**Exercise material**
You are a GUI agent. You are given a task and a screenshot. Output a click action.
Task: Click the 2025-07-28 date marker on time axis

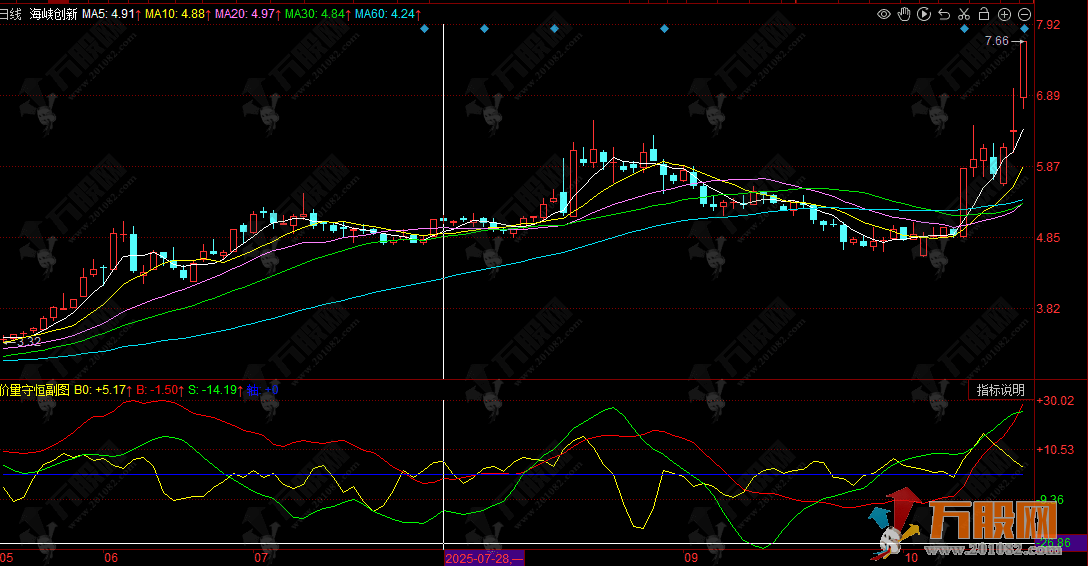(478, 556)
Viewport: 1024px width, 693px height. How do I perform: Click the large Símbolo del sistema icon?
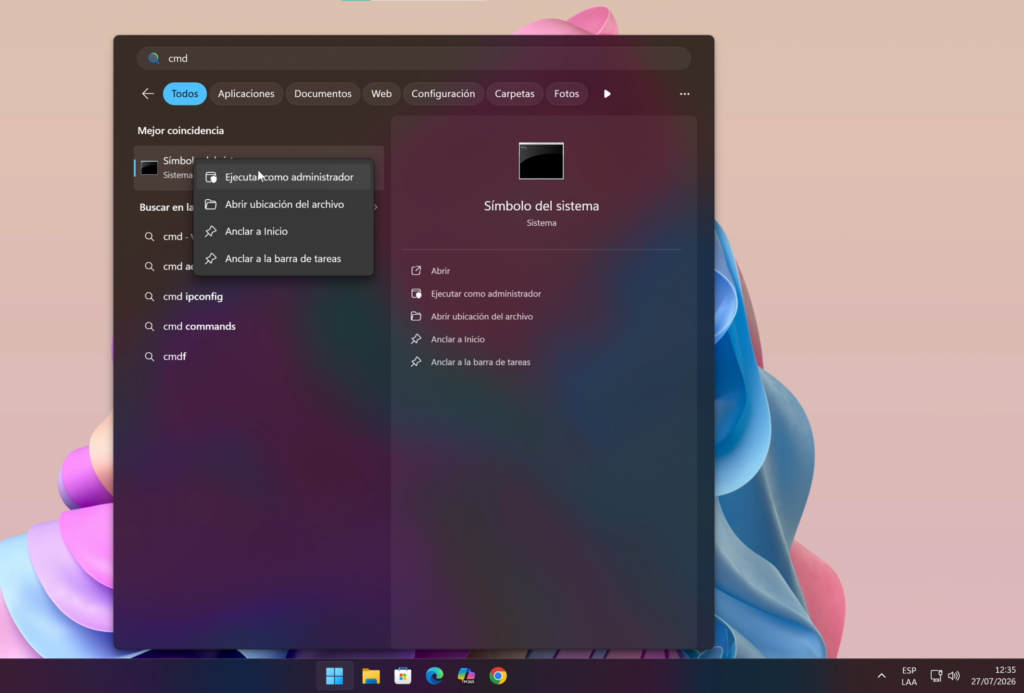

==

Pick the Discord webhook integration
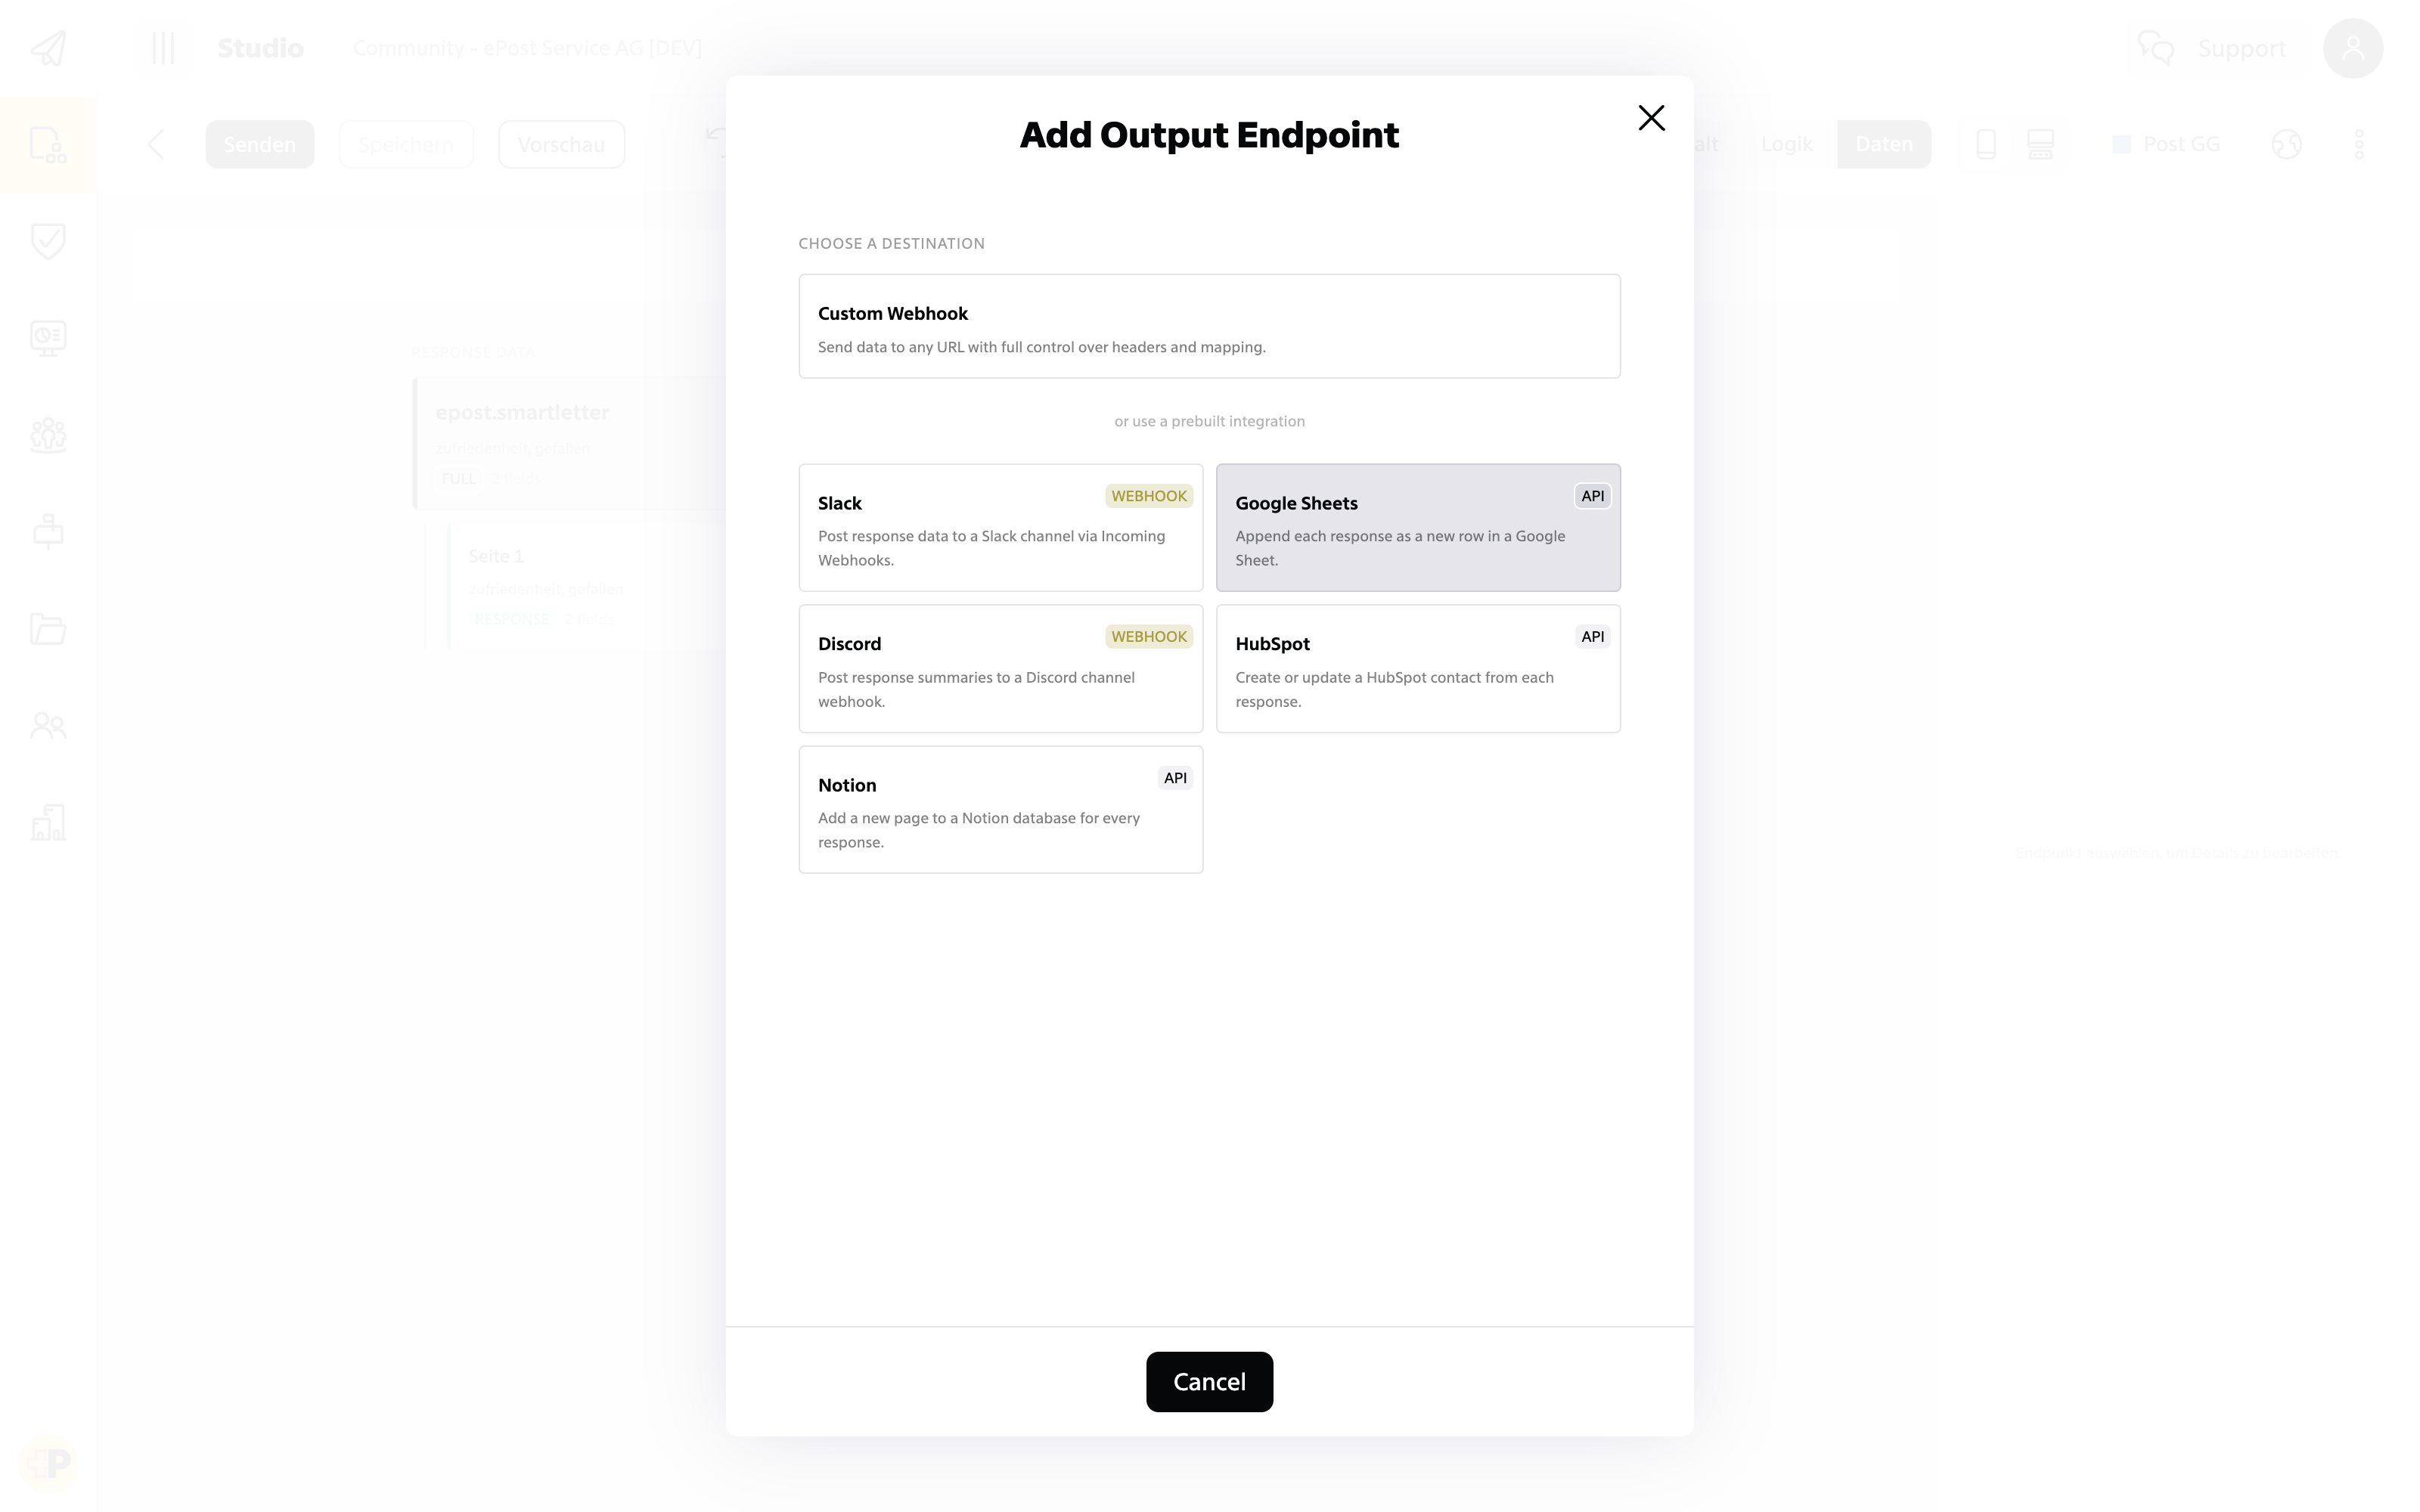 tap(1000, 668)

---

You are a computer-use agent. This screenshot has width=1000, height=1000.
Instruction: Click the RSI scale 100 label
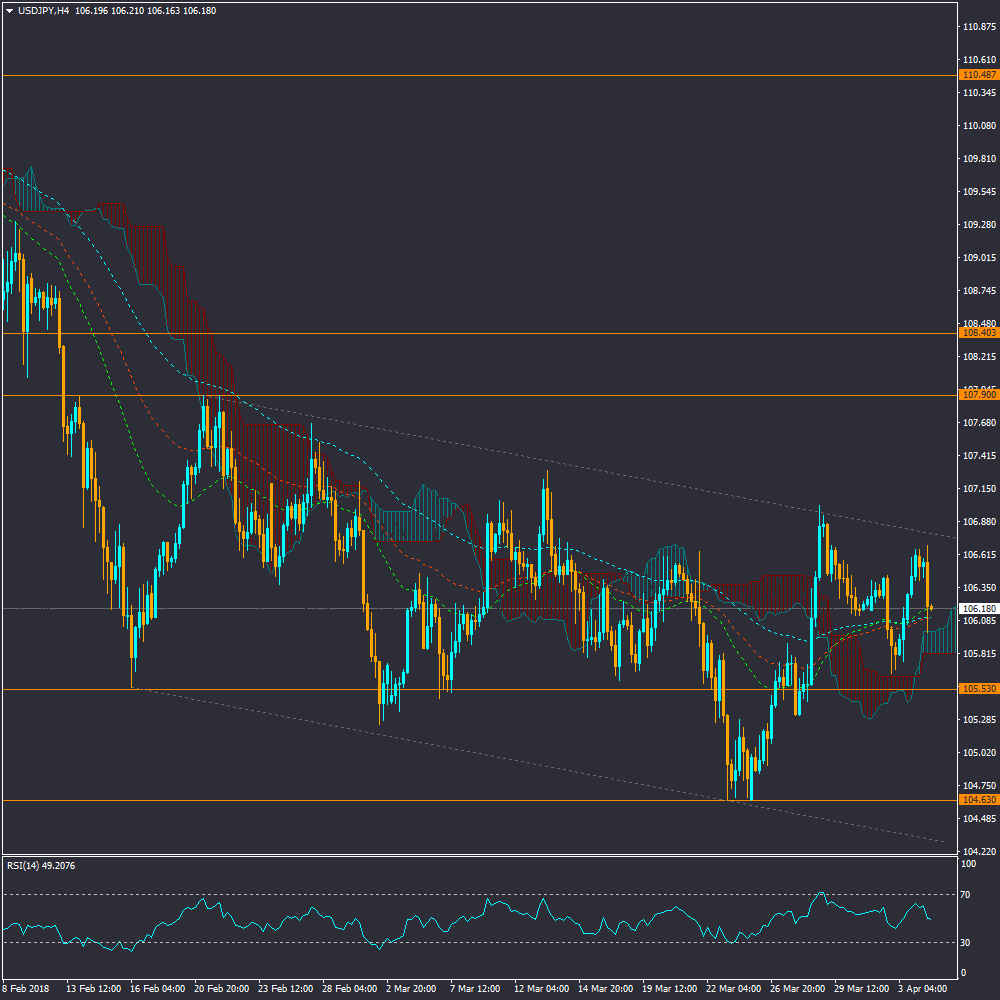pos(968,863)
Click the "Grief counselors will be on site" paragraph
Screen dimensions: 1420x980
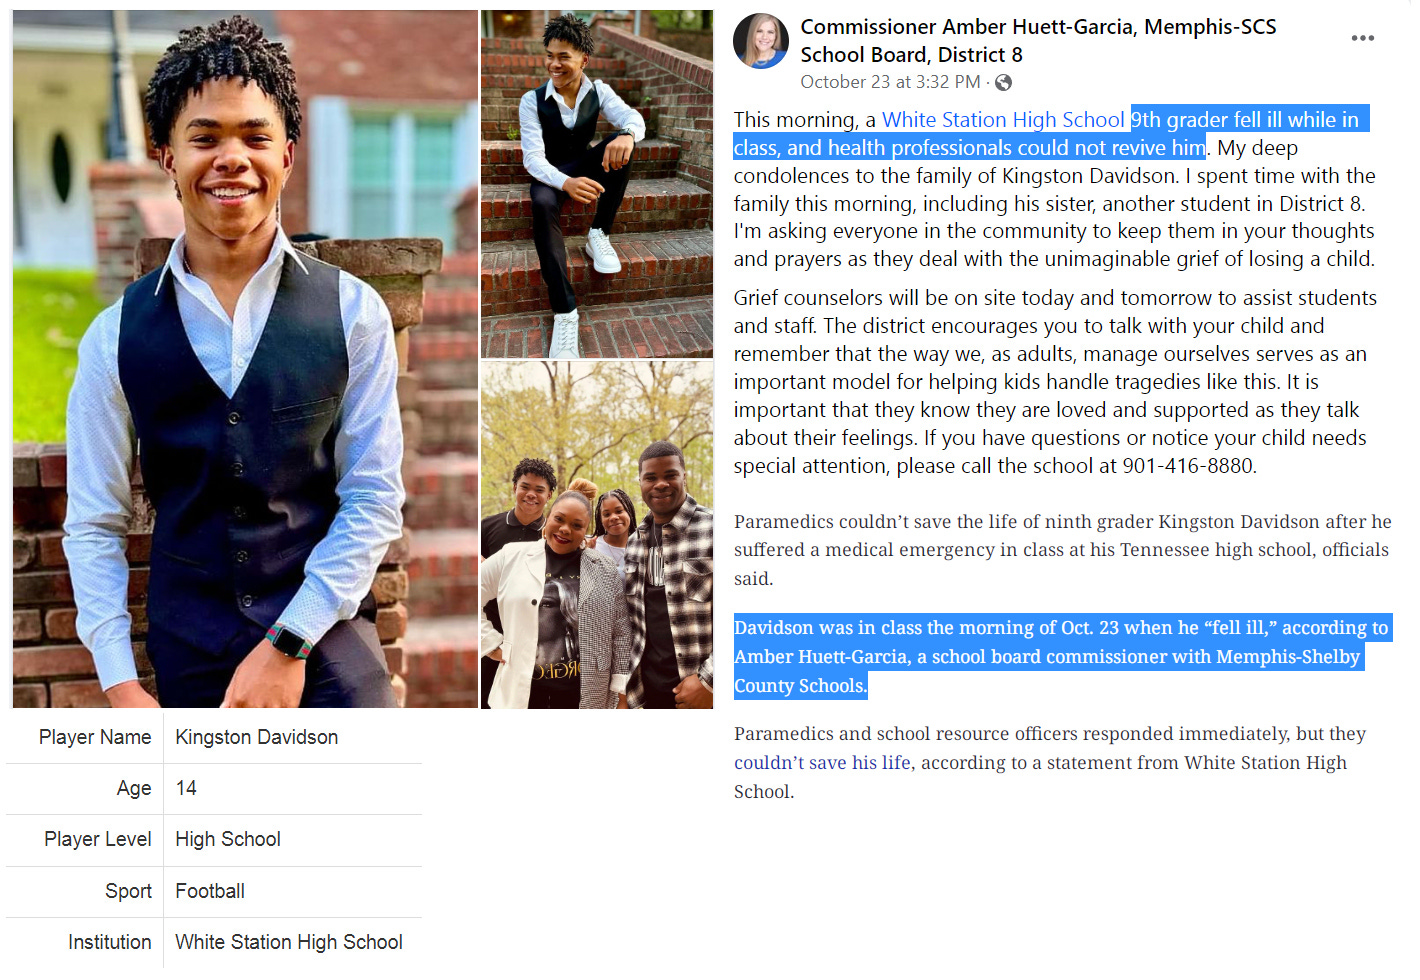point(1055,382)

**Exercise**
Starting with the line that has "You are a GUI" and going on through the line that has "Viewport: 1024px width, 693px", transcribe the records above exactly, but skip the pictures.

**Exercise response**
You are a GUI agent. You are given a task and a screenshot. Output a click action.
Task: Click the 2025-07-28 date marker on time axis

(478, 556)
Viewport: 1024px width, 693px height. How do I perform: Click the large Símbolo del sistema icon?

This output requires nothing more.